Entre Les fissures du Silence

_Moi je suis différente. Je l'ai toujours été. Pour ma mère, c'est comme si j'étais une extra-terrestre. Elle n'ose pas me le dire mais cela beugle dans son regard quand ses yeux daignent se poser sur moi. Je suis le portrait craché de tout ce dont son livre sacré la pousse à abhorrer. Tout de moi la répugne; ma nature inconvenante, mes pulsions charnelles et surtout le démon vengeresse qui m'habite depuis l'enfance. Oui pour elle, se venger c'est se livrer aux griffes acérées du diable.
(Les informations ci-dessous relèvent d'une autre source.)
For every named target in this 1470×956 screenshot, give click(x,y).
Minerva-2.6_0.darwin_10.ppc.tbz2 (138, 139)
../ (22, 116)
_ voyons ma fille, ne serais tu pas un peu méchante envers ta mère et envers toi même? Une mère ne souhaite que le meilleur pour ses entrailles et la tienne n'en est pas différente, j'en suis sur, elle veut juste te conduire au droit sentier. Et ces desirs vengeresses, il faut les réprimer avant qu'ils ne souillent ton âme, la vengeance est au Seigneur mon enfant. Confesse! Il prendra soin de ton âme.
_mon père, j'ai...
Elle hésite. Le silence est un univers mystérieux que seul son maître connait les contours; ce qu'il habite, rejette. C'est un monde qui une fois créé, n'invite plus personne. Tout ce qu'elle voulait dire s'agitait entre les commissures de ses lèvres, mais n'émit aucun son. Par où commencer, tant d'envies, de désirs et de turpitudes se sont empilés depuis sa dernière confession. Devrait-elle commencer par le canif duquel le sang égouttait encore dans son sac? Non, surtout pas! D'ailleurs que fait-elle là? Elle ne cherche pourtant pas l'absolution divine, elle abhorre tout ce qui se rapporte au surnaturel; c'est l'ennemi de la vie libre, une paralysie pour l'âme aventureuse. Elle ne saurait supputer toutes les fois où elle aberra ce droit sentier qu'on lui chante depuis toujours, mais tout ce qui l'amena là, dans cette pièce, ce soir là, rejouait dans son esprit avec une telle lucidité que même la plus vivide des imaginations ne saurait l'inventer.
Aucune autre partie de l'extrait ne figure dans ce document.